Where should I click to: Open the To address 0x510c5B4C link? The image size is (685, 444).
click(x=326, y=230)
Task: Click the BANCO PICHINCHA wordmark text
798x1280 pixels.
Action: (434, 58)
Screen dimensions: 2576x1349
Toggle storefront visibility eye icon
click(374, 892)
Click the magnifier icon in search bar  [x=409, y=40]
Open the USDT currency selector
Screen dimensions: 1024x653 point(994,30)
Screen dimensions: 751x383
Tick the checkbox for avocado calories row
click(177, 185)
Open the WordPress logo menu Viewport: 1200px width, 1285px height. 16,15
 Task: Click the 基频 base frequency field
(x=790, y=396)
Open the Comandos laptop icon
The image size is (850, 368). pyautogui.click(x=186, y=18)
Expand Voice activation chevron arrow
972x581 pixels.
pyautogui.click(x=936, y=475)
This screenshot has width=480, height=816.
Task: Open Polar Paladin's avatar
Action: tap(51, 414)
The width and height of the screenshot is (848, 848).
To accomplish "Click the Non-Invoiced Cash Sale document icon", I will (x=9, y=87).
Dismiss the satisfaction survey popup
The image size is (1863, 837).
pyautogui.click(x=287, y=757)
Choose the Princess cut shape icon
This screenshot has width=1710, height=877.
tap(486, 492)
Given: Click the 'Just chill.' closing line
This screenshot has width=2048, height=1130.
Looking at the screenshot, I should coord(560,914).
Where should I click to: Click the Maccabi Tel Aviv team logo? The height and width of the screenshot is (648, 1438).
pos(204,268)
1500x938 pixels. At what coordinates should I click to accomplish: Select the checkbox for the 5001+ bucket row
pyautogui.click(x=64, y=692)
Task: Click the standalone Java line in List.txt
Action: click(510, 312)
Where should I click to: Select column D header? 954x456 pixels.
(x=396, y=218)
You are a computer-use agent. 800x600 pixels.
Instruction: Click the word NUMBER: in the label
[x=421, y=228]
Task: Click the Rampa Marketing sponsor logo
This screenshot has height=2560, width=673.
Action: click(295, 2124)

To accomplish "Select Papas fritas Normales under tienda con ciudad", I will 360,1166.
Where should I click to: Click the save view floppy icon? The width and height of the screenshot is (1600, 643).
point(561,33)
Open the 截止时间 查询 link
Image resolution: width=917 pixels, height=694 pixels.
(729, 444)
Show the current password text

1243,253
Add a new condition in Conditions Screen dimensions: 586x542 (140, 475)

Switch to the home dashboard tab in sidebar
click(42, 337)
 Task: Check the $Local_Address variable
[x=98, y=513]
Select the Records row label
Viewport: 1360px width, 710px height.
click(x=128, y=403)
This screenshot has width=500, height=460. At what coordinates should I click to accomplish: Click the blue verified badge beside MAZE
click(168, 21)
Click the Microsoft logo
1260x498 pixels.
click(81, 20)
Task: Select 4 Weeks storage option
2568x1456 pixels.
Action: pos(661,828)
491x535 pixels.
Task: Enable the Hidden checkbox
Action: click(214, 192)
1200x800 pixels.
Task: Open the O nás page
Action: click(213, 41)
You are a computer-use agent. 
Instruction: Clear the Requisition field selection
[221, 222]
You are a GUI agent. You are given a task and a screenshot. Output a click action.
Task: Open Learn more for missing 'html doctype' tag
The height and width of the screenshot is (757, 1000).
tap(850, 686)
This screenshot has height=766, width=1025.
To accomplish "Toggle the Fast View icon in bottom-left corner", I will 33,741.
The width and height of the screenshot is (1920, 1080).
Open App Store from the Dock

▶ _WHAT IS NEEDED_
Substitute "magnifying glass" for "magnifier" in the records above and give them again with everything else unchanged.

▶ _TASK RESPONSE_
Where should I click to: Open the To address 0x510c5B4C link? The image size is (685, 444).
click(x=326, y=230)
Task: Click the BANCO PICHINCHA wordmark text
798x1280 pixels.
Action: (434, 58)
Screen dimensions: 2576x1349
Toggle storefront visibility eye icon
click(374, 892)
Click the magnifying glass icon in search bar  [x=409, y=40]
Open the USDT currency selector
Screen dimensions: 1024x653 point(994,30)
Screen dimensions: 751x383
Tick the checkbox for avocado calories row
click(177, 185)
Open the WordPress logo menu Viewport: 1200px width, 1285px height. 16,15
 Task: Click the 基频 base frequency field
(x=790, y=396)
Open the Comandos laptop icon
The image size is (850, 368). pyautogui.click(x=186, y=18)
Expand Voice activation chevron arrow
972x581 pixels.
pyautogui.click(x=936, y=475)
This screenshot has width=480, height=816.
Task: Open Polar Paladin's avatar
Action: tap(51, 414)
The width and height of the screenshot is (848, 848).
To accomplish "Click the Non-Invoiced Cash Sale document icon", I will (x=9, y=87).
Dismiss the satisfaction survey popup
The image size is (1863, 837).
pyautogui.click(x=287, y=757)
Choose the Princess cut shape icon
This screenshot has width=1710, height=877.
tap(486, 492)
Given: Click the 'Just chill.' closing line
This screenshot has width=2048, height=1130.
Looking at the screenshot, I should coord(560,914).
Where should I click to: Click the Maccabi Tel Aviv team logo? The height and width of the screenshot is (648, 1438).
pos(204,268)
1500x938 pixels. At what coordinates should I click to accomplish: Select the checkbox for the 5001+ bucket row
pyautogui.click(x=64, y=692)
Task: Click the standalone Java line in List.txt
Action: click(510, 312)
Where should I click to: Select column D header? 954x456 pixels.
(x=396, y=218)
You are a computer-use agent. 800x600 pixels.
Instruction: Click the word NUMBER: in the label
[x=421, y=228]
Task: Click the Rampa Marketing sponsor logo
This screenshot has height=2560, width=673.
Action: click(295, 2124)

To accomplish "Select Papas fritas Normales under tienda con ciudad", I will 360,1166.
Where should I click to: Click the save view floppy icon? The width and height of the screenshot is (1600, 643).
point(561,33)
Open the 截止时间 查询 link
Image resolution: width=917 pixels, height=694 pixels.
(729, 444)
Show the current password text

1243,253
Add a new condition in Conditions Screen dimensions: 586x542 (140, 475)

Switch to the home dashboard tab in sidebar
click(42, 337)
 Task: Check the $Local_Address variable
[x=98, y=513]
Select the Records row label
Viewport: 1360px width, 710px height.
click(x=128, y=403)
This screenshot has width=500, height=460. At what coordinates should I click to accomplish: Click the blue verified badge beside MAZE
click(168, 21)
Click the Microsoft logo
1260x498 pixels.
click(81, 20)
Task: Select 4 Weeks storage option
2568x1456 pixels.
Action: pos(661,828)
491x535 pixels.
Task: Enable the Hidden checkbox
Action: click(214, 192)
1200x800 pixels.
Task: Open the O nás page
Action: click(213, 41)
You are a computer-use agent. 
Instruction: Clear the Requisition field selection
[221, 222]
You are a GUI agent. You are given a task and a screenshot. Output a click action.
Task: Open Learn more for missing 'html doctype' tag
The height and width of the screenshot is (757, 1000).
tap(850, 686)
This screenshot has height=766, width=1025.
To accomplish "Toggle the Fast View icon in bottom-left corner", I will 33,741.
The width and height of the screenshot is (1920, 1080).
Open App Store from the Dock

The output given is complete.